MPAI kicks off three new standard projects approving Use Cases and Functional Requirements
MPAI has completed the identification of the functional requirements of the technologies needed to support new Use Cases in three standards:
- AI Framework (MPAI-AIF) Version 2 to support secure execution of AI applications.
- Multimodal Conversation (MPAI-MMC) Version 2, to support enhanced conversation between humans and machines represented by avatars.
- Neural Network Watermarking (MPAI-NNW) to enable watermarking technology providers to qualify their products.
MPAI targets the next General Assembly to be held on the 19th of July, the 2nd anniversary of the launch of the MPAI idea, to publish the three corresponding Calls for Technologies.
MPAI will hold four online events to present and discuss the Use Cases and Functional Requirements on the following dates:
|AI Framework V2||MPAI-AIF||11||15:00 UTC||Register|
|Multimodal Conversation V2||MPAI-MMC||07||14:00 UTC||Register|
|Multimodal Conversation V2||MPAI-MMC||12||14:00 UTC||Register|
|Neural Network Watermarking||MPAI-NNW||12||15:00 UTC||Register|
MPAI Principal Members are now developing the Framework Licences for the three standards. The Framework Licences are licences without critical data such as cost, dates, rates etc., and have been devised by MPAI to facilitate the practical availability of approved standards (see here for an example).

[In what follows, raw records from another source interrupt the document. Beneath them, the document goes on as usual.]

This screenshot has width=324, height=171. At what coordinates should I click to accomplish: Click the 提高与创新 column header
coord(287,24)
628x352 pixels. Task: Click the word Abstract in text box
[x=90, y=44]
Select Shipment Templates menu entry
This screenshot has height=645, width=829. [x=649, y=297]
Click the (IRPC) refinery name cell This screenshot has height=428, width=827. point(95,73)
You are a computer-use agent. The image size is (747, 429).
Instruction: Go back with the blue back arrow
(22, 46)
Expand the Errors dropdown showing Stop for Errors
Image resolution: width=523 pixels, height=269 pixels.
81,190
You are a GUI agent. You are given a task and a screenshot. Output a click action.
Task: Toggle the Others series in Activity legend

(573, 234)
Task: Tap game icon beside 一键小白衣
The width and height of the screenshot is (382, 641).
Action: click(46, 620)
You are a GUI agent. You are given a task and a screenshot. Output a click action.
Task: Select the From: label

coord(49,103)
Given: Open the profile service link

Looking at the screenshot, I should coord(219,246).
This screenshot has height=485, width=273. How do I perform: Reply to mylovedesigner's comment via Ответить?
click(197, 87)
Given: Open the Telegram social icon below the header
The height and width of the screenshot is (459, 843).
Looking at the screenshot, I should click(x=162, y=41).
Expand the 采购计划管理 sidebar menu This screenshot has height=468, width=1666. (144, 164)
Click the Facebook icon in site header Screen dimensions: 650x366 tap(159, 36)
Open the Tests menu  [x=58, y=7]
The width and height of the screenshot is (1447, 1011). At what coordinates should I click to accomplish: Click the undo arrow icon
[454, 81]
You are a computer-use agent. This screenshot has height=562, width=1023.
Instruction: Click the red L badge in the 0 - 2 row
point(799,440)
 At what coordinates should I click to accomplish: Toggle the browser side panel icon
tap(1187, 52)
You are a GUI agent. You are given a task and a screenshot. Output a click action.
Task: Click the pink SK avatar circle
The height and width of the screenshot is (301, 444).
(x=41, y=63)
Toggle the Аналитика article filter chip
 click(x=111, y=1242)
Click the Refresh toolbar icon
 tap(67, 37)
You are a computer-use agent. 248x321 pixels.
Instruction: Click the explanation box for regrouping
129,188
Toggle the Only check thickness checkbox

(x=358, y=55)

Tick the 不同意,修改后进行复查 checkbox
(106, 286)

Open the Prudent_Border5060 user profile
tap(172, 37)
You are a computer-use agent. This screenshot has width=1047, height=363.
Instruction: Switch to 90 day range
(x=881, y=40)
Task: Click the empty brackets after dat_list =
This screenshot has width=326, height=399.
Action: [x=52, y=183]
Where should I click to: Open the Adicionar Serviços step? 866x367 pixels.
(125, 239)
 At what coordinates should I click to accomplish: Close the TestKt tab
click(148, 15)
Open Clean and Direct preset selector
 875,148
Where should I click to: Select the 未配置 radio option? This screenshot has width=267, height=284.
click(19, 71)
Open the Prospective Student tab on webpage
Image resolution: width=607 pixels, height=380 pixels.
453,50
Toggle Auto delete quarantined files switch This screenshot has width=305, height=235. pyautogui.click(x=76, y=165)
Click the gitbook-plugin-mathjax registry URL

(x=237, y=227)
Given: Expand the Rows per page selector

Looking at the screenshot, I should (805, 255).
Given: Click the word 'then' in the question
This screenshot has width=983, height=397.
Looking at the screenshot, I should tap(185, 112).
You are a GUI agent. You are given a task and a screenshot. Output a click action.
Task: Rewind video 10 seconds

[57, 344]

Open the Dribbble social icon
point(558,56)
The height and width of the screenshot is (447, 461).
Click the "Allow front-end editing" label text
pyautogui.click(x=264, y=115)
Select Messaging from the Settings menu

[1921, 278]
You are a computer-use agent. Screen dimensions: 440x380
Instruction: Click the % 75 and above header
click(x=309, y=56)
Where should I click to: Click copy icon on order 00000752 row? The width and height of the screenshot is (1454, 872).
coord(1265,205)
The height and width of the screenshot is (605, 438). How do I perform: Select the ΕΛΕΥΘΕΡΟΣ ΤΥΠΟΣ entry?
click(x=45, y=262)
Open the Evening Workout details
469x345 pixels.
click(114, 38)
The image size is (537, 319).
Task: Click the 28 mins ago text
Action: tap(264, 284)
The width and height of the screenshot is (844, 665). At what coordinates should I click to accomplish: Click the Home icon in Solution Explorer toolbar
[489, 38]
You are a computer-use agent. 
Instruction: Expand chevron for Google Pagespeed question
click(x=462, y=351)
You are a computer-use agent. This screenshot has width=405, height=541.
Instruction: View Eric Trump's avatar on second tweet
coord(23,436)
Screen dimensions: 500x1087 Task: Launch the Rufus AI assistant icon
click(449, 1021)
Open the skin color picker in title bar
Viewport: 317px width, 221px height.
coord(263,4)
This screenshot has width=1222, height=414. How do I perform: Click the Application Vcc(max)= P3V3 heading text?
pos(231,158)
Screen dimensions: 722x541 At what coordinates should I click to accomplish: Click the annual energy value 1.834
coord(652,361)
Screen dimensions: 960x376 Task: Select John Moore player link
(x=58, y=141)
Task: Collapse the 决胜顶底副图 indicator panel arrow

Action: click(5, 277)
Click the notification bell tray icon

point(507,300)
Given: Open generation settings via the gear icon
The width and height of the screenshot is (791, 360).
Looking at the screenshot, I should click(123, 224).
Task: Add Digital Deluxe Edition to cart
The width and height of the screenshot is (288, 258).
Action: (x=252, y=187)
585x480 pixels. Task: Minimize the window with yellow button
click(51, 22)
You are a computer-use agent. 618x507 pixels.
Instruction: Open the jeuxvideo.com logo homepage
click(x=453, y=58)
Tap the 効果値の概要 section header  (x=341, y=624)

Responses to the Calls for Technologies are expected to be received by the 10th of October 2022.
MPAI application standards are implemented as aggregations of AI Modules (AIM) called AI Workflows (AIW) and are executed in the MPAI-specified AI Framework (AIF).
Version 1 of the AI Framework (MPAI-AIF) standard specifies the AIF architecture, the AIF, AIW and AIM metadata that describe their capabilities, and the APIs. An open-source MPAI-AIF implementation is now available.
AI Framework (MPAI-AIF) Version 2 intends to provide the AIF components with the ability to call the security APIs of Figure 1 such as attestation service and secure storage service. MPAI-AIF V2 will help implementers to develop applications that meet their specific security requirements.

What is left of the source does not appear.